_Problem statement_.
The records that follow must be repeated exactly, minus the images.

Segment Start: Records

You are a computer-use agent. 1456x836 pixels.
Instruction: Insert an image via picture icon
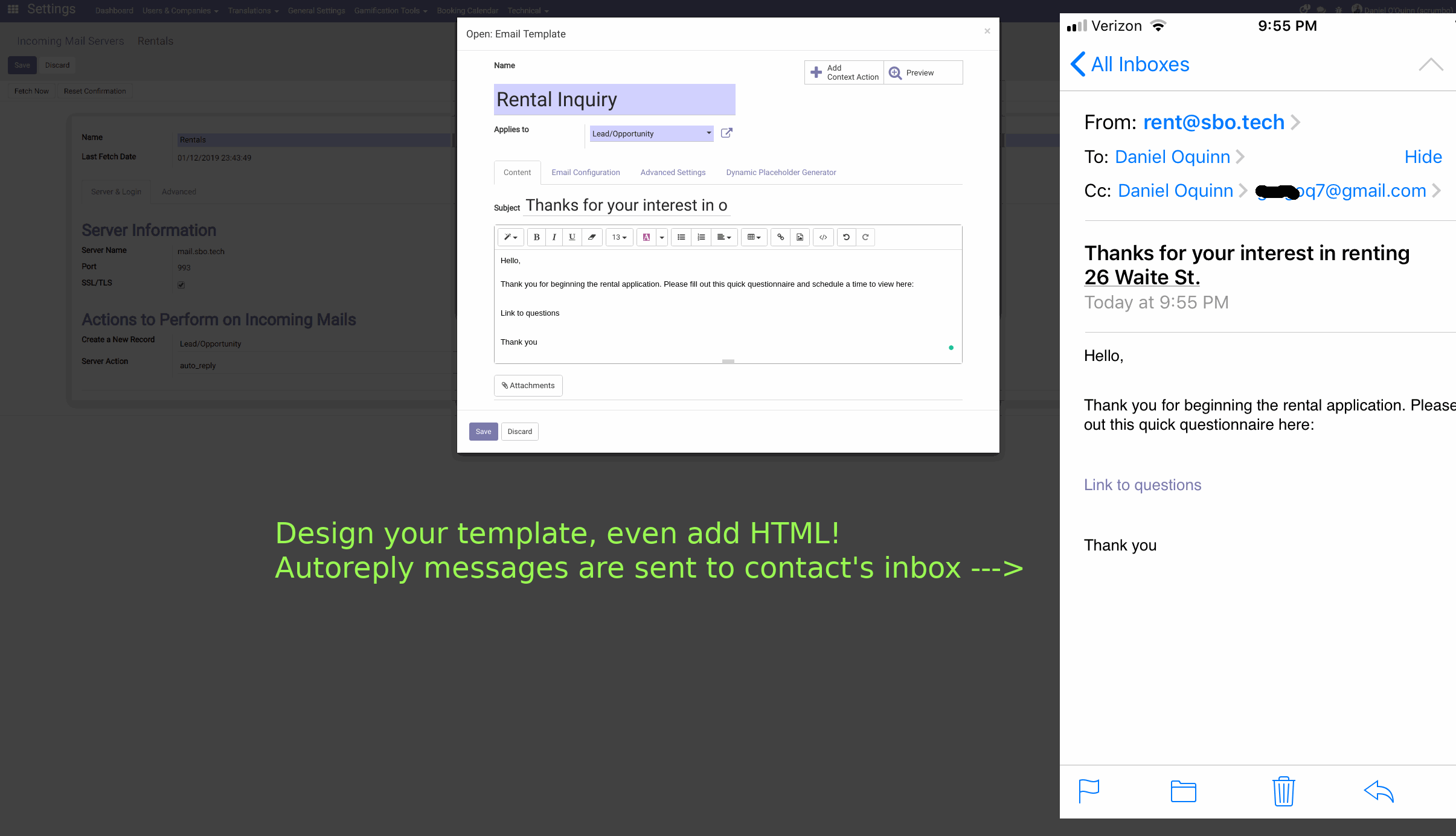click(800, 237)
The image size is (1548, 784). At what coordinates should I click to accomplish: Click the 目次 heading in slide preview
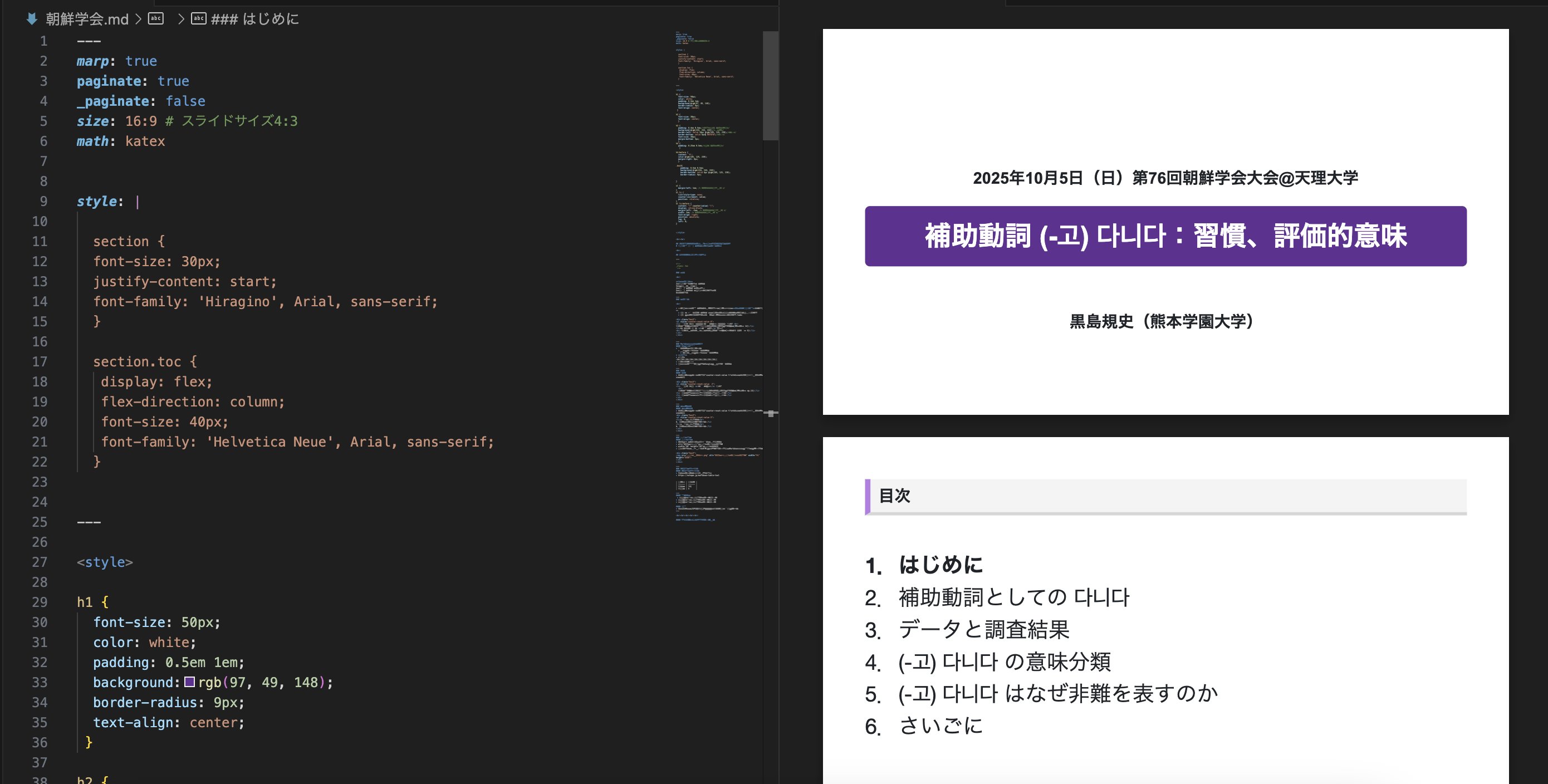[x=894, y=496]
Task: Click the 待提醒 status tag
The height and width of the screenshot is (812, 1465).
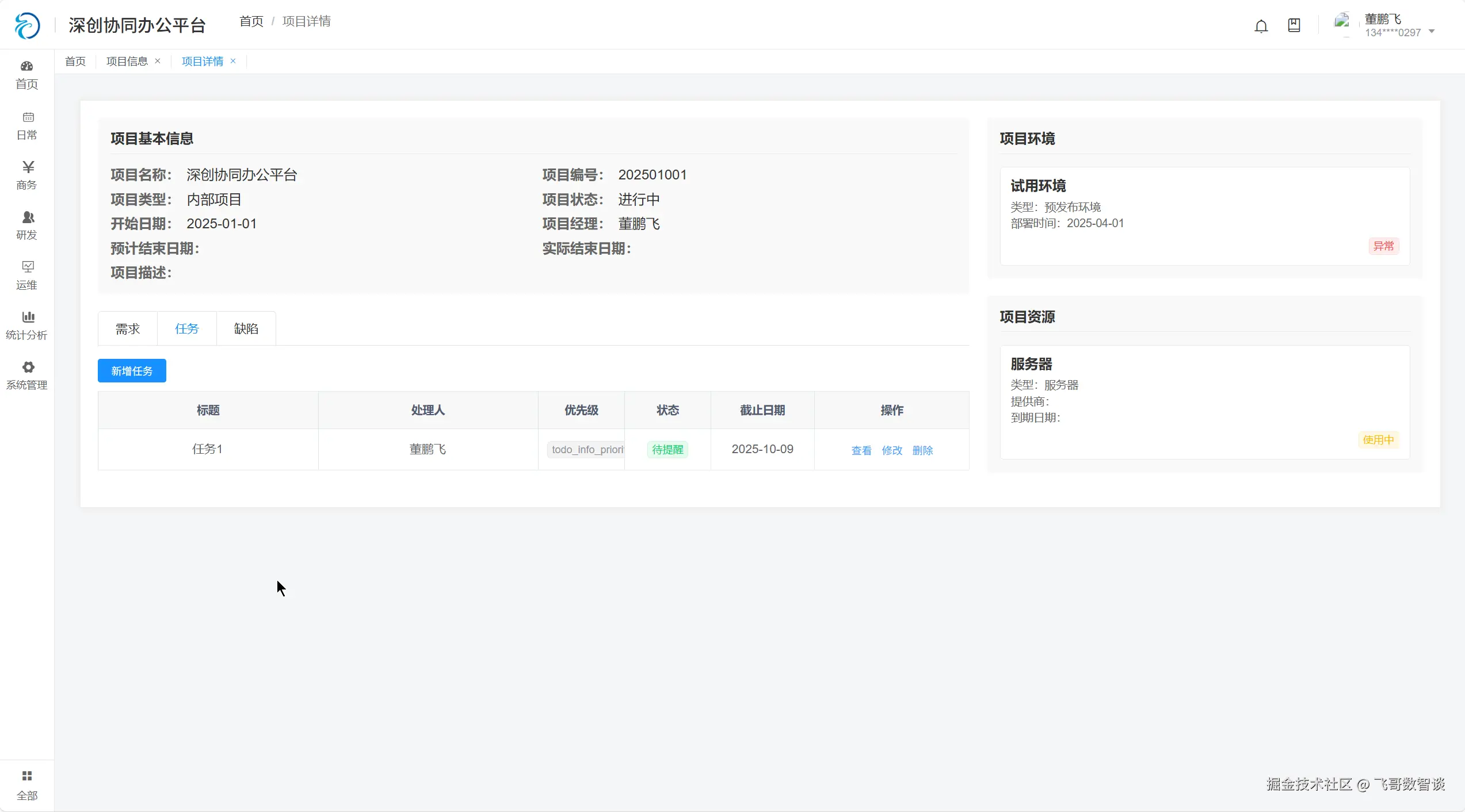Action: point(667,449)
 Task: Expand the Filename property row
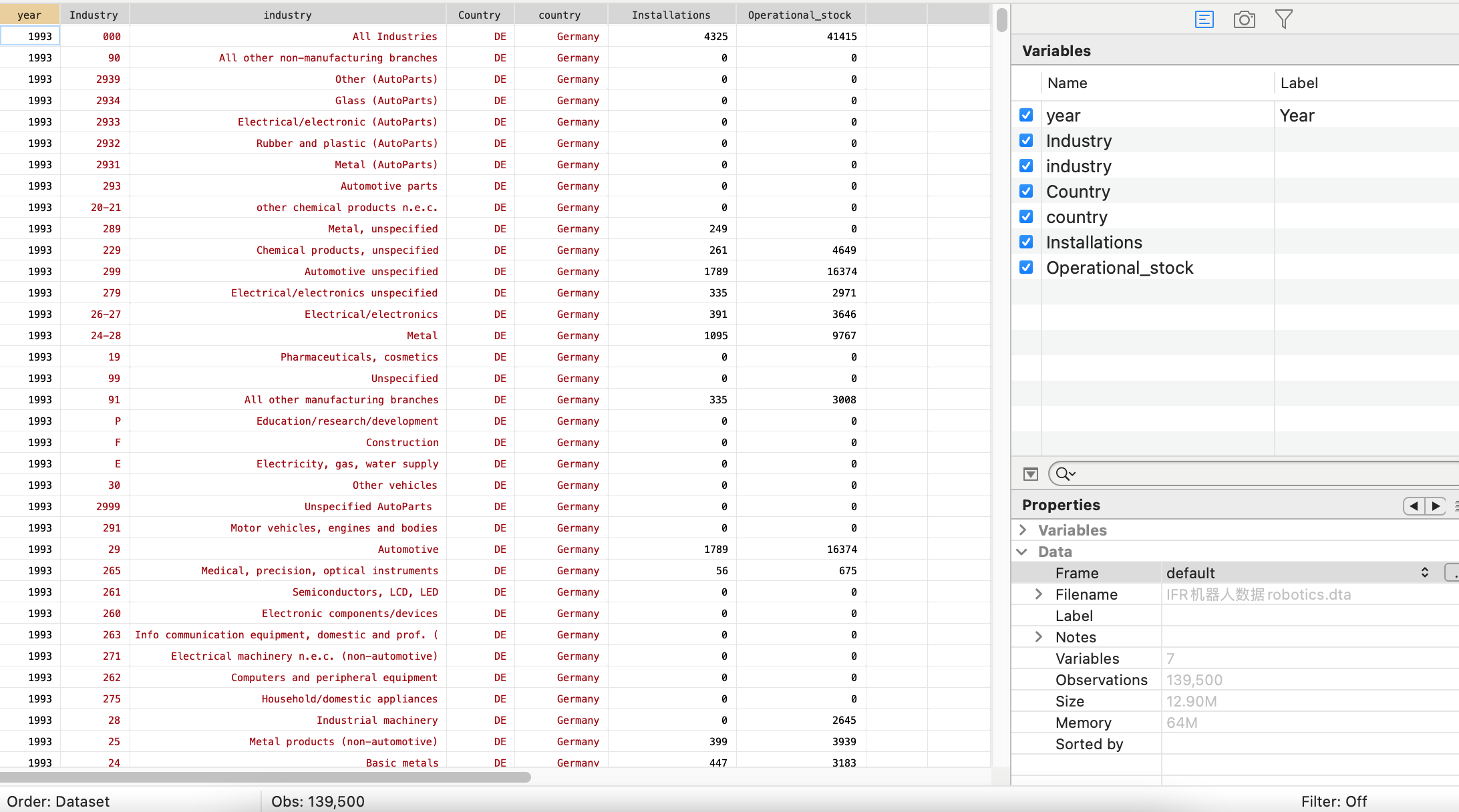click(1039, 594)
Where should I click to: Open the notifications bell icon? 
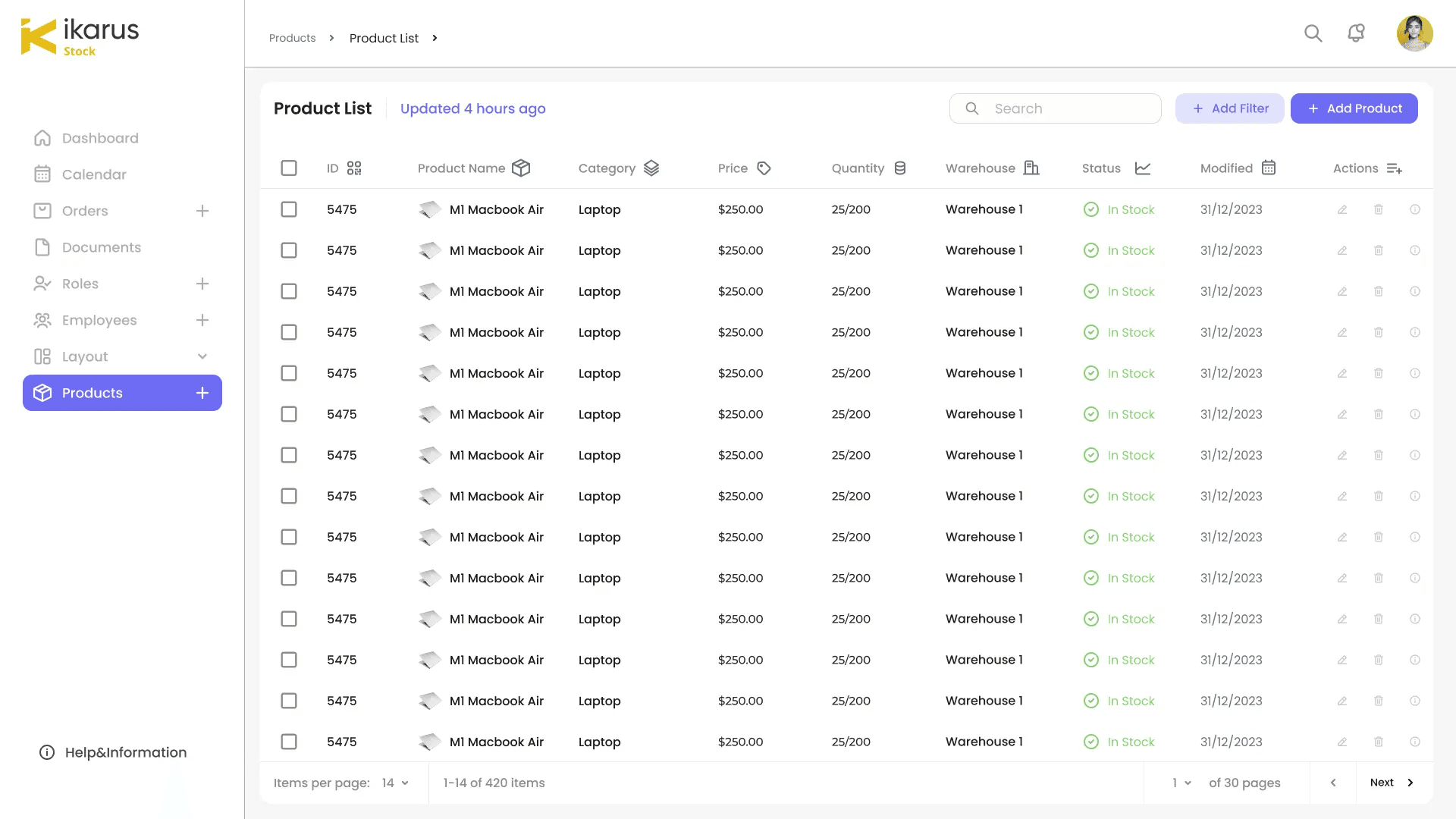(x=1356, y=33)
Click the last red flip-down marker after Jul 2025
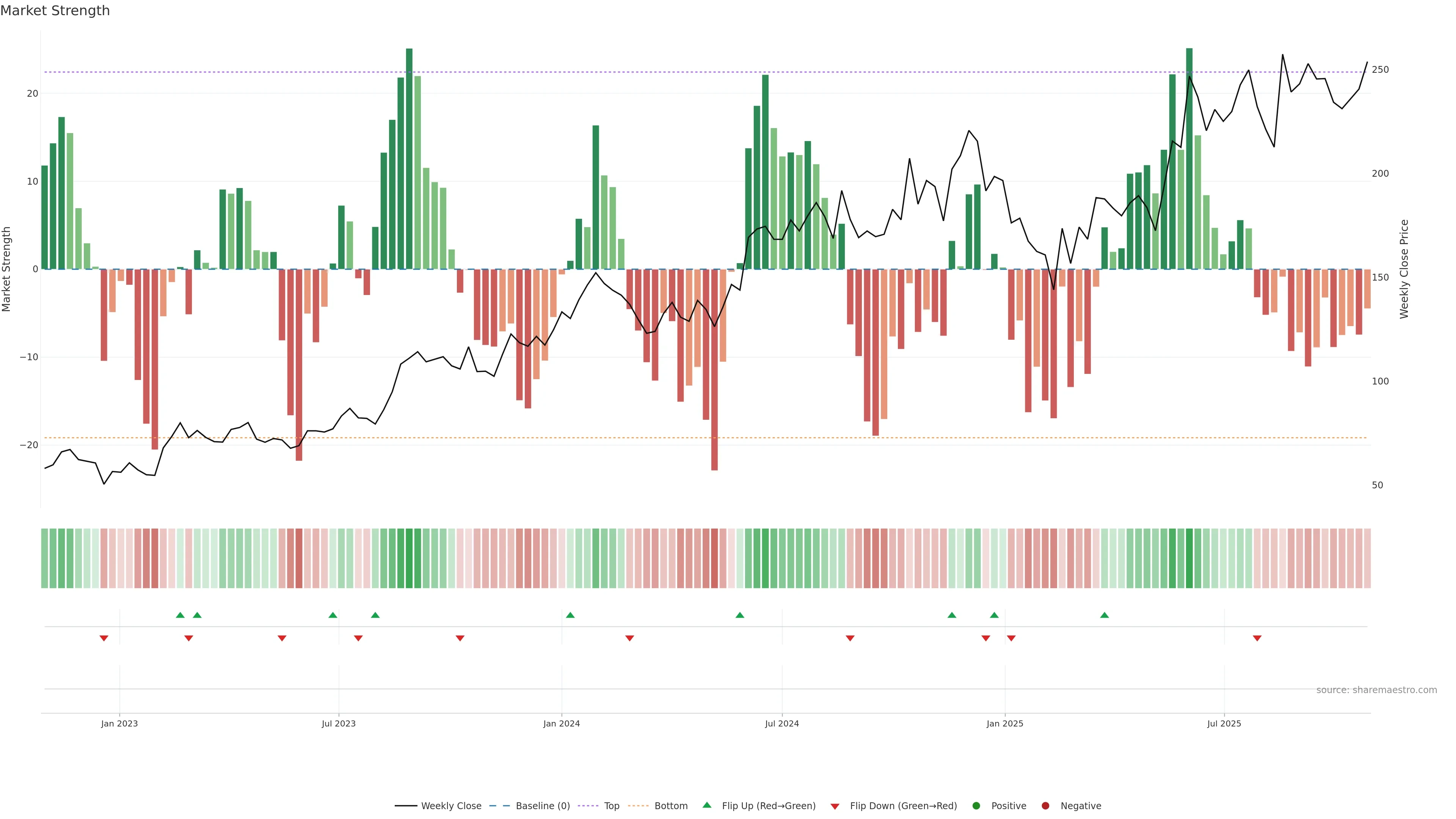The image size is (1456, 819). pyautogui.click(x=1257, y=638)
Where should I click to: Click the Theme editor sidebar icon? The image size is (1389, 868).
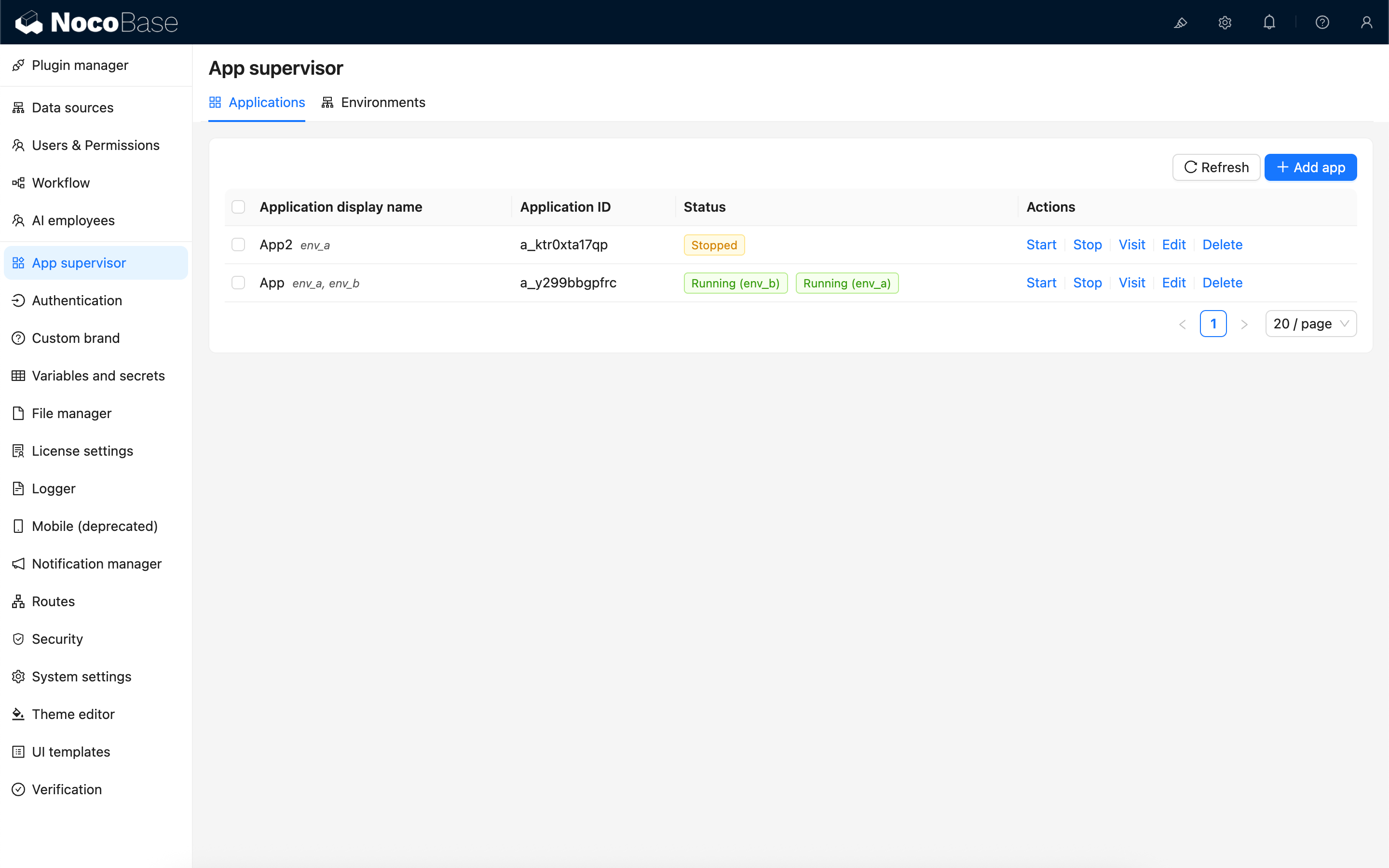click(18, 714)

Segment End: Records

_Task response_.
You are a computer-use agent. 1456x836 pixels.
Instruction: Insert an image via picture icon
click(800, 237)
The image size is (1548, 784). At what coordinates should I click to accomplish: Click the 目次 heading in slide preview
[x=894, y=496]
Task: Click the 待提醒 status tag
The height and width of the screenshot is (812, 1465).
Action: point(667,449)
 Task: Expand the Filename property row
click(1039, 594)
Where should I click to: Open the notifications bell icon? 
(x=1356, y=33)
Click the last red flip-down marker after Jul 2025
The image size is (1456, 819). pyautogui.click(x=1257, y=638)
Where should I click to: Click the Theme editor sidebar icon? The image size is (1389, 868).
click(18, 714)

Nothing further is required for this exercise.